La crise sanitaire a bien sûr porté un coup aux plus optimistes partout sur la planète. L’Amérique n’y a pas échappé. Mais même au plus fort de la crise, plus de 2 américains sur 5 continuaient d’afficher un optimisme mesuré et anticipaient un retour à la normale alors que seuls 16% des français entrevoyaient une issue rapide à la crise. Un quart des américains estimaient même que « le monde allait changer pour le meilleur après la crise », contre seulement 9% des français, éternels pessimistes. 

Une chute d’optimisme

La chute d’optimisme des américains trouve ses racines dans la colère et le désarroi. D’habitude indifférents aux débats politiciens qui impactent peu leur quotidien, les américains se sont enflammés autour d’une idée centrale répétée jusqu’à la nausée pendant la présidence de Donald Trump : le déclin des valeurs, des traditions et de l’influence américaine. De droite comme de gauche, les américains ont été soumis quotidiennement aux diatribes déclinistes d’un président désireux d’incarner le retour à la grandeur d’antan (Make America Great Again) ainsi qu’aux cris d’orfraie de ses opposants inquiets des conséquences de sa présidence sur la stature des Etats-Unis dans le monde (restore America’s world standing). 

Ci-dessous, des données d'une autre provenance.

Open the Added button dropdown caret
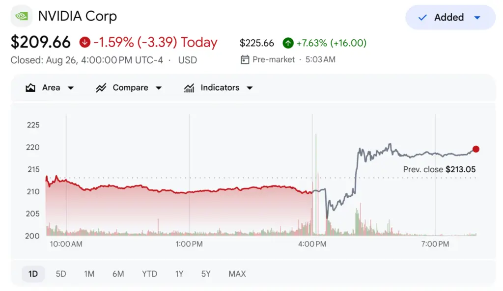503x291 pixels. point(477,18)
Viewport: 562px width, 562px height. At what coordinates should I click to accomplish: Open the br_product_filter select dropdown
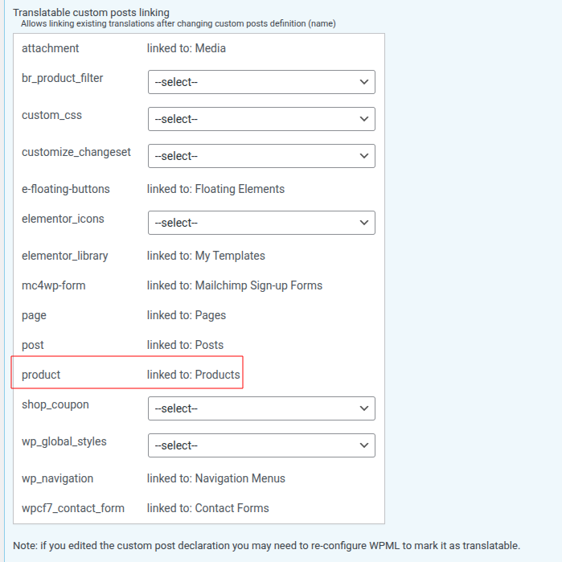261,82
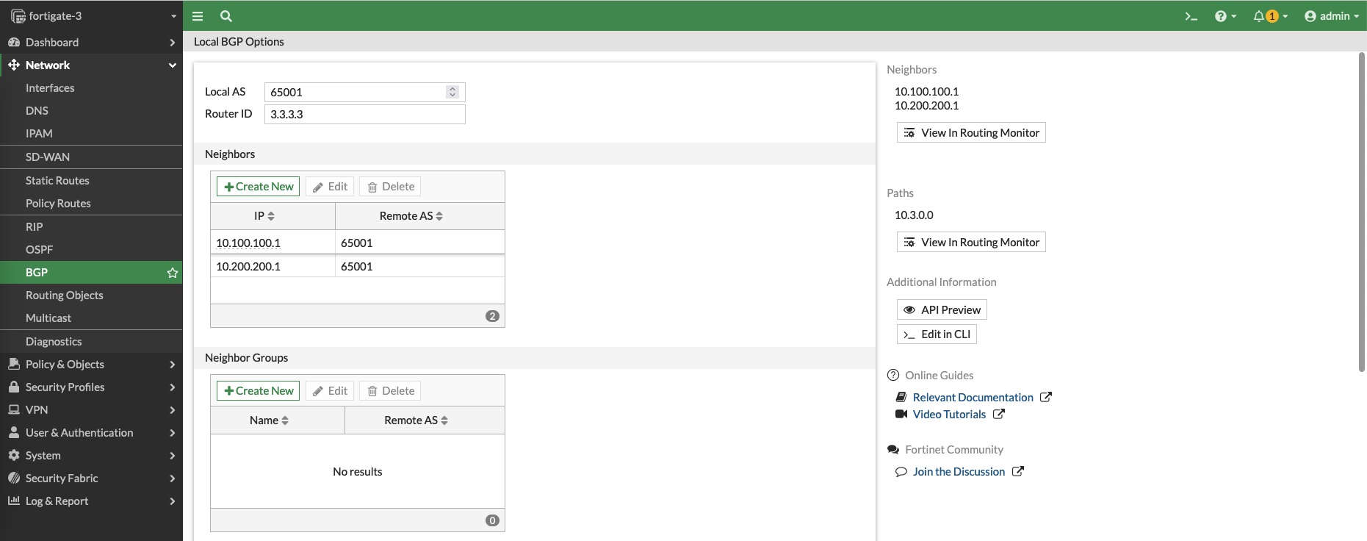Toggle the BGP favorite star icon
This screenshot has height=541, width=1367.
tap(173, 273)
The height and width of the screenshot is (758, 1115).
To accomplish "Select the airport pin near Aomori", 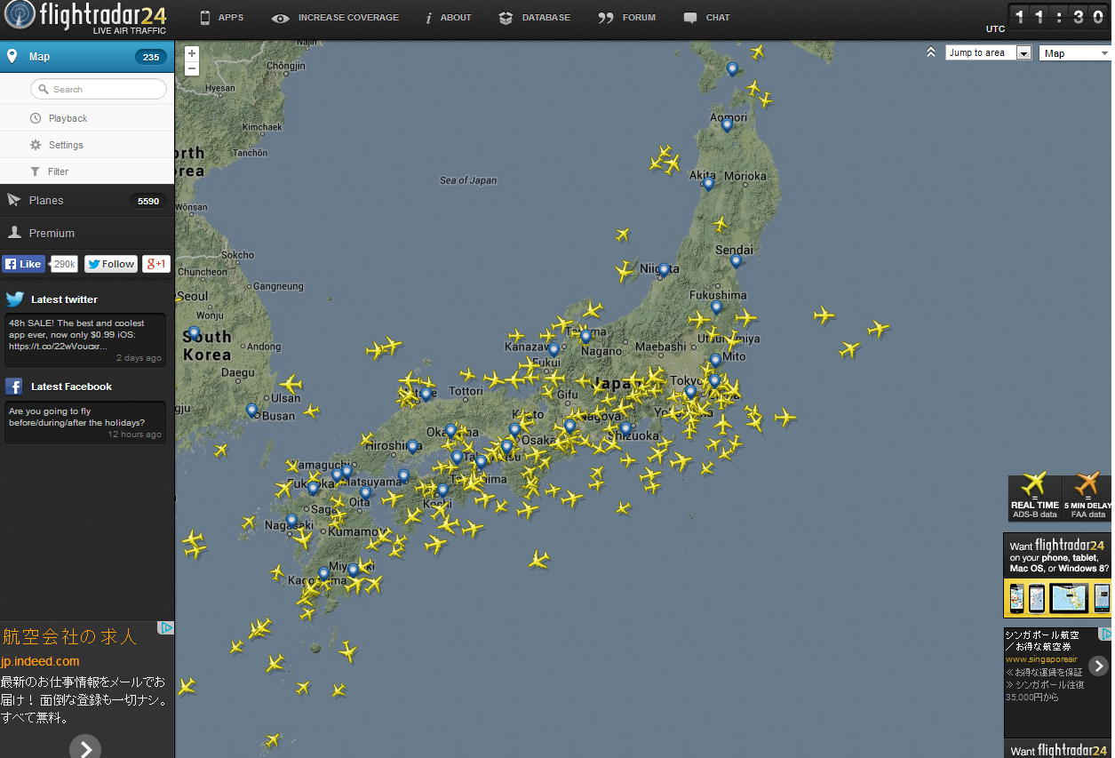I will [727, 124].
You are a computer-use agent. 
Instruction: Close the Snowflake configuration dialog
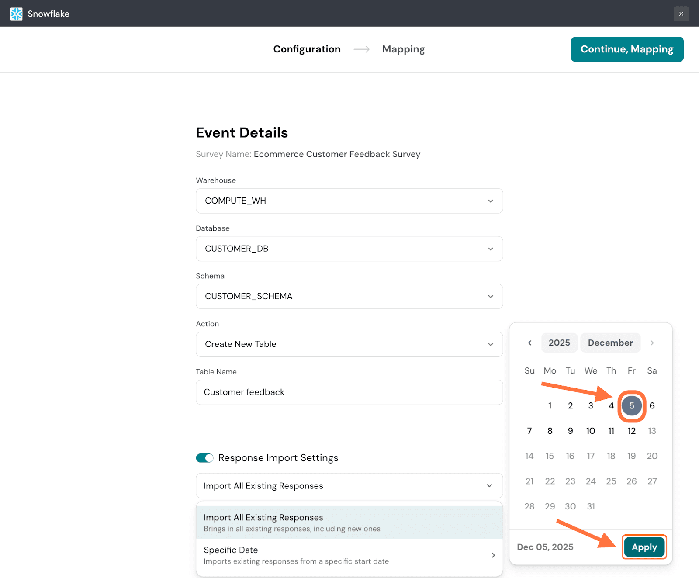pos(681,14)
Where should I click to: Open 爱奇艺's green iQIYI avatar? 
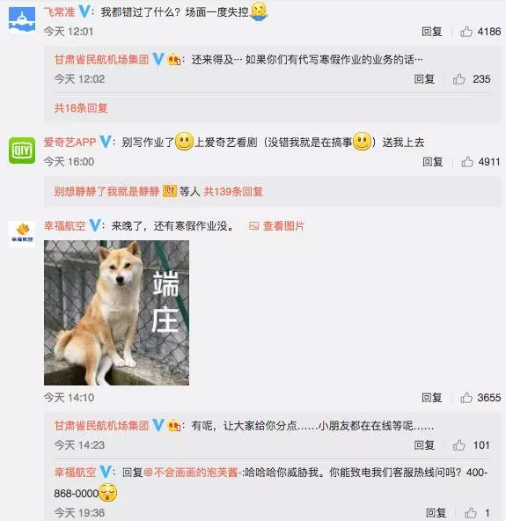22,150
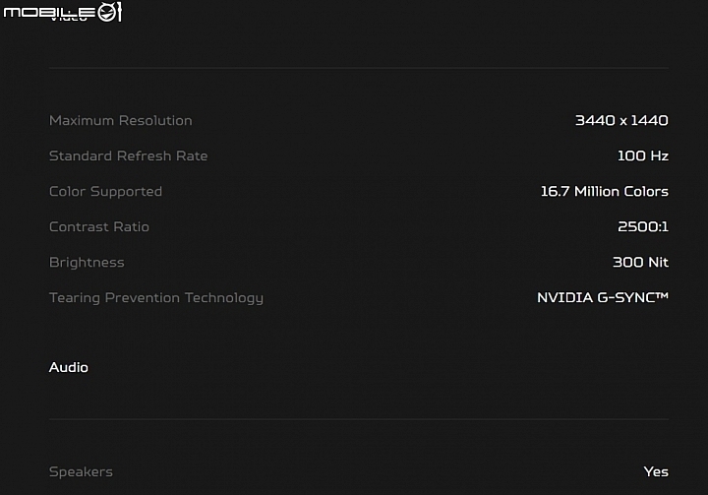
Task: Click the partially hidden heading under the logo
Action: click(x=69, y=20)
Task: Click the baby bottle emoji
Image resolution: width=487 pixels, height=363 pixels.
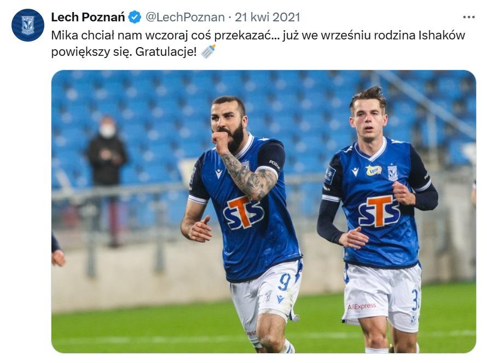Action: pos(208,51)
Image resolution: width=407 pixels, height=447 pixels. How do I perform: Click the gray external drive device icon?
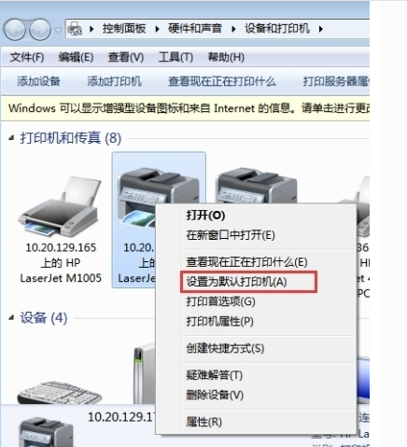pyautogui.click(x=145, y=373)
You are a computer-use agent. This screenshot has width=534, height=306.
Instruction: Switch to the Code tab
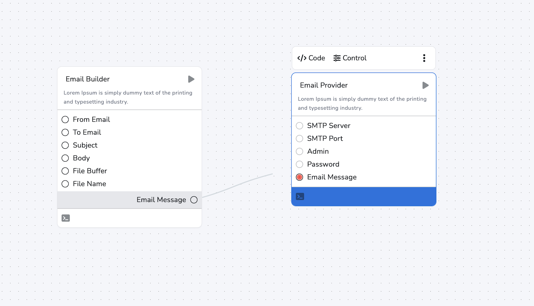pyautogui.click(x=311, y=58)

Entendre dire du matin au soir que l’on vit dans un monde en déclin n’est pas de matière à garder le sourire, mais ce qui sape surtout l’optimisme de Bob, c’est la réalisation que la société américaine est devenue incapable d’y faire face collectivement. Manipulés par leurs élus et divisés sur tous les sujets, les américains ne semblent plus s’accorder que sur une chose : plus de 80% pensent que leur système politique devrait être réformé complètement ou de façon significative, et 66% pensent de même de leur système économique. Dans les démocraties occidentales, seuls les grecs, les italiens et les espagnols sont aussi nombreux à exprimer un besoin de réforme. Pour ces américains, il n’y a plus de verre à moitié plein sur lequel focaliser leur optimisme. Le verre est vide.

Etre optimiste se décide

Faut-il en conclure que les américains sont devenus pessimistes ? Je ne crois pas. La morosité qui s’est installée dans l’esprit collectif du pays reste souvent sans lien avec la situation de chacun. C’est un pessimisme social, alimenté par l’amplification des nouvelles alarmantes dans les médias et les réseaux sociaux, qui se développe aux côtés de l’optimisme individuel typique des américains.

Pour eux-mêmes, les américains restent majoritairement positifs. Comment expliquer autrement « the Big Resignation », ces démissions massives constatées sur le marché du travail depuis la crise du Covid, sinon par la perspective optimiste de retrouver facilement un emploi mieux payé et plus satisfaisant ? Comment expliquer que, interrogés sur leur bien-être, les habitants de Dallas, Houston, Boston, Washington, Chicago, Los Angeles, New York, Miami, et Philadelphie s’estiment tous mieux lotis que… les Parisiens ! En dépit des menaces sur le futur, 40% des adultes américains pensent que leurs enfants seront autant ou plus à l’aise financièrement que ne l’est leur génération (seuls 15% des français en disent autant). 

L’optimisme de se considérer chanceux, de pouvoir faire une différence et d’améliorer son lendemain à titre individuel se heurte quotidiennement à la réalité, mais il fait partie de l’esprit américain. Il ne se mesure pas aux fluctuations des indicateurs économiques, politiques ou sociaux. Etre optimiste se décide. En y renonçant, Bob a bel et bien quitté le pays.